Trader's Statistical Cookbook: Hypotheses

Denis Kirichenko | 10 February, 2015

Introduction

Any trader willing to create their own trading system is going to become an analyst sooner or later. They are permanently trying to find market trends and testing trading ideas. Testing an idea can be based on different approaches - from a usual search of best parameter values in the optimization mode of the Strategy Tester to scientific (sometimes pseudo scientific) market research.

In this article I suggest considering statistical hypothesis - an instrument of statistical analysis for research and inference verification. Let us test various hypotheses with the Statistica package and ported numerical analysis library ALGLIB MQL5 using examples.

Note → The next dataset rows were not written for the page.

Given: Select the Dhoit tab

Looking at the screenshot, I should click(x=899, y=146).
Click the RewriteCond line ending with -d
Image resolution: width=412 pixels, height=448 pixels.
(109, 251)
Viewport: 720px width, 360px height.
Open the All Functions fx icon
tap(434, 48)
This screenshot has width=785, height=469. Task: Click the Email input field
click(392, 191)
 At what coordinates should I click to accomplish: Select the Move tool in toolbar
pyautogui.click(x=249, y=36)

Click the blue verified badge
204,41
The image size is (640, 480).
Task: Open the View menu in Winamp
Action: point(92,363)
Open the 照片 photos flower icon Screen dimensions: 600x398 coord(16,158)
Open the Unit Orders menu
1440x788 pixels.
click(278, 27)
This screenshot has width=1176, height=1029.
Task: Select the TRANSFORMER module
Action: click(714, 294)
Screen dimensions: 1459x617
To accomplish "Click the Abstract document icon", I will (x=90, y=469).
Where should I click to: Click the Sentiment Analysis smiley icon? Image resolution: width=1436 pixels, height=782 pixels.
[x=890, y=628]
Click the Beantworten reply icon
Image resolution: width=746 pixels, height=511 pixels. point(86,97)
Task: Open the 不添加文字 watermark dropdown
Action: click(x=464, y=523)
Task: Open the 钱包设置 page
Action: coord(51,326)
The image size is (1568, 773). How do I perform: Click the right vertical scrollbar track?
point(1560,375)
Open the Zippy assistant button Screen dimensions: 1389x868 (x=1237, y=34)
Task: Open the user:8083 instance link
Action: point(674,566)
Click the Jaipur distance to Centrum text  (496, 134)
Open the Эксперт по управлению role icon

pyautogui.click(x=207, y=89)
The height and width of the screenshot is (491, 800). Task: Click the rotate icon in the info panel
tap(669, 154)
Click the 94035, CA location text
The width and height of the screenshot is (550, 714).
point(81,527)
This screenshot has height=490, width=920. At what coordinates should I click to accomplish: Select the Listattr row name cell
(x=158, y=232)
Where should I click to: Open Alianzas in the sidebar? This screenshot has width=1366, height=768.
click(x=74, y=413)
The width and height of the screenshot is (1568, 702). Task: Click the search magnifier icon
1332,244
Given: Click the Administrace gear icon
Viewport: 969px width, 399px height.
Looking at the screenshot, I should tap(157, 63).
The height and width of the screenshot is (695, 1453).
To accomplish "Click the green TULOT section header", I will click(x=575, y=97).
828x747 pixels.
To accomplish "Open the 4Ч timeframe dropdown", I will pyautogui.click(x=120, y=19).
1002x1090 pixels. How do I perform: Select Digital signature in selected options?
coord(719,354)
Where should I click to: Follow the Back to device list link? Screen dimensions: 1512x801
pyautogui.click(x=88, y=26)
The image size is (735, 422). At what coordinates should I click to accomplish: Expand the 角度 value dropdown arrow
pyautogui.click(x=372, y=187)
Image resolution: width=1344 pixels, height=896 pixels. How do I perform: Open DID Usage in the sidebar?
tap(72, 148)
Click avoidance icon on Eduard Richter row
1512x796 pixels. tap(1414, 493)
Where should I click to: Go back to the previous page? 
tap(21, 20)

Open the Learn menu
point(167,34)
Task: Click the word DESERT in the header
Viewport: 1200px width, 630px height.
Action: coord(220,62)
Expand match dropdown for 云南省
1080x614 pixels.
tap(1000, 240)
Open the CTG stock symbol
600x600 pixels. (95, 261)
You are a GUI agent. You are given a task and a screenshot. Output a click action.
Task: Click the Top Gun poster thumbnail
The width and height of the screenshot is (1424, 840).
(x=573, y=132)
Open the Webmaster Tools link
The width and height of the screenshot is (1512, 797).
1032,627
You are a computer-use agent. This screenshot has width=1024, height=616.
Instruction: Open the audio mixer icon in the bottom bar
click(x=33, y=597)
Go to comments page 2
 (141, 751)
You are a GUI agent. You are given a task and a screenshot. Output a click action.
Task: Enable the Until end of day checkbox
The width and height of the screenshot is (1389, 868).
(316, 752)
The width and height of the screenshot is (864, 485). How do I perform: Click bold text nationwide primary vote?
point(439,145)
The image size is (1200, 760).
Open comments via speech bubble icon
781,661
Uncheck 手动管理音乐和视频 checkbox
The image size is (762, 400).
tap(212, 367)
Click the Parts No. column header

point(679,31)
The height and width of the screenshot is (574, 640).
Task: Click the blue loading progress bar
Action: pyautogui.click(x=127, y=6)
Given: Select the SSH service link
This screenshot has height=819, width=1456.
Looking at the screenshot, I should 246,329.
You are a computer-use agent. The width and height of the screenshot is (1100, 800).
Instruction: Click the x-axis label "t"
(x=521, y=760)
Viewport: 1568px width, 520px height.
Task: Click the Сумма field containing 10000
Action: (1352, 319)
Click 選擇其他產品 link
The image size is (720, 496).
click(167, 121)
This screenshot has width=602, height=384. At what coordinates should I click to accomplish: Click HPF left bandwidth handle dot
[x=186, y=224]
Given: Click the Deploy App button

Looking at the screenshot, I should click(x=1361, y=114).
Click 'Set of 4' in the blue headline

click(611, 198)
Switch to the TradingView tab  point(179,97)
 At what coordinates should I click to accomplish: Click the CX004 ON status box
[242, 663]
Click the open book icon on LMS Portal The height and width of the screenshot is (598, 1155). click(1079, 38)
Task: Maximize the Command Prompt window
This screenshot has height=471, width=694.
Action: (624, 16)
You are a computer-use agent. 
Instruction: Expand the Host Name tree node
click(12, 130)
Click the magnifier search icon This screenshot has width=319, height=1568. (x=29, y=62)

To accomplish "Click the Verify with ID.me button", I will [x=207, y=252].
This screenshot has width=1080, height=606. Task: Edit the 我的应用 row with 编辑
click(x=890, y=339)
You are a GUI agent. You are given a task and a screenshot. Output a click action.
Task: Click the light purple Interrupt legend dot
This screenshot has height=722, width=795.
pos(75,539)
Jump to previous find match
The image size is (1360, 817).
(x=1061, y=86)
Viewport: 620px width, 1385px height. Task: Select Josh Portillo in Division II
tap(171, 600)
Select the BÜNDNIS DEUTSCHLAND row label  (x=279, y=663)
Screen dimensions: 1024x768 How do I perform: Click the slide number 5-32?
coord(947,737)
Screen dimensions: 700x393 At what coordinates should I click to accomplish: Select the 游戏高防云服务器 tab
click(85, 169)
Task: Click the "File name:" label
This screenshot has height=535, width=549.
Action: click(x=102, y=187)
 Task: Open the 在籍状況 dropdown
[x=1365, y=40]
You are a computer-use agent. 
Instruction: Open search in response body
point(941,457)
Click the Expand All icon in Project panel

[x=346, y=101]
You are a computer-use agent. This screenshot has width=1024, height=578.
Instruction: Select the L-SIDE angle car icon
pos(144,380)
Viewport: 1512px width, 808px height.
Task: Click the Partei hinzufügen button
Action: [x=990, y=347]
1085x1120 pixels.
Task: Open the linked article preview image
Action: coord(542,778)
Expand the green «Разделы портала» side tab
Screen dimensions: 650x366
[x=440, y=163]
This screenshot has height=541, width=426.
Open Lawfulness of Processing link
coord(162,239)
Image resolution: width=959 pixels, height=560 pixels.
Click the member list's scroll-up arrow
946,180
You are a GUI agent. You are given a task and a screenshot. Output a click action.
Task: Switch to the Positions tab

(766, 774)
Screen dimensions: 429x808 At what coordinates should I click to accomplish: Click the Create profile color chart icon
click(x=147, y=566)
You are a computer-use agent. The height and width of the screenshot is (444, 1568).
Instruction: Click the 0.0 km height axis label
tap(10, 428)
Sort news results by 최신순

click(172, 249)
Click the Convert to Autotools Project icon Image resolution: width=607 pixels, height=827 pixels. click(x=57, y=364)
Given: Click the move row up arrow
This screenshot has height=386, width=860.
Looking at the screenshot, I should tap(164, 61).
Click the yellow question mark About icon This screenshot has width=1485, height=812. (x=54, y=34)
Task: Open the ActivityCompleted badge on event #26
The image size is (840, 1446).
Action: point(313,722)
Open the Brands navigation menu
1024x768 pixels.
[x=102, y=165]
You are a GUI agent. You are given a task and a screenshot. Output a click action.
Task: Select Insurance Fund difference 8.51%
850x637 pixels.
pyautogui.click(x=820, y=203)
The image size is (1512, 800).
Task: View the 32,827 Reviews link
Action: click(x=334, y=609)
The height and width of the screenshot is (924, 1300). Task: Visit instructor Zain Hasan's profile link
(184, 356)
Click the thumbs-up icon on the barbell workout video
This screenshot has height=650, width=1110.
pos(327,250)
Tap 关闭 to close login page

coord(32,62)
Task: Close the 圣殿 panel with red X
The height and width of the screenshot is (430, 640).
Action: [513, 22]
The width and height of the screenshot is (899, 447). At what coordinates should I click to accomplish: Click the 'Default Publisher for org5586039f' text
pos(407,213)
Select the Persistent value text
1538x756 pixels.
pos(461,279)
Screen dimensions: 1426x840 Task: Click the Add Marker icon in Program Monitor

1. The Concept of Hypothesis

There are several definitions of the "statistical hypothesis" concept. Some of them involve a supposition about statistical properties of the object or phenomenon under consideration.

A statistical hypothesis is an assumption about probabilistic laws that a phenomenon in question adheres to.

Other definitions point out that the statistical properties must be connected with distribution of some random variable or parameters of this distribution.

Statistical hypothesis is a supposition regarding parameters of statistic distribution or the principle of random variable distribution.

In the literature on mathematical statistics, the notion of "hypothesis" is interpreted the second way. Then we can distinguish:

  1. Parametric hypothesis (hypothesis about the values of distribution parameters or about comparative value of parameters of two distributions);
  2. Nonparametric hypothesis (hypothesis about the type of a random value distribution).

In the next section we will discuss a method of hypothesis verification.


2. Testing Hypotheses. Theory

The hypothesis to be tested is called a null hypothesis (Н0). A competing hypothesis (Н1) is its alternative. It is on the flip side of the Н0's coin, i.e. it logically refuses the null hypothesis.

Imagine, that there is a population of data on Stop Losses of some trading system. We are going to state two hypotheses making a basis for testing.

Н0 – average Stop Loss value equal to 30 points;

Н1 – average Stop Loss value not equal to 30 points.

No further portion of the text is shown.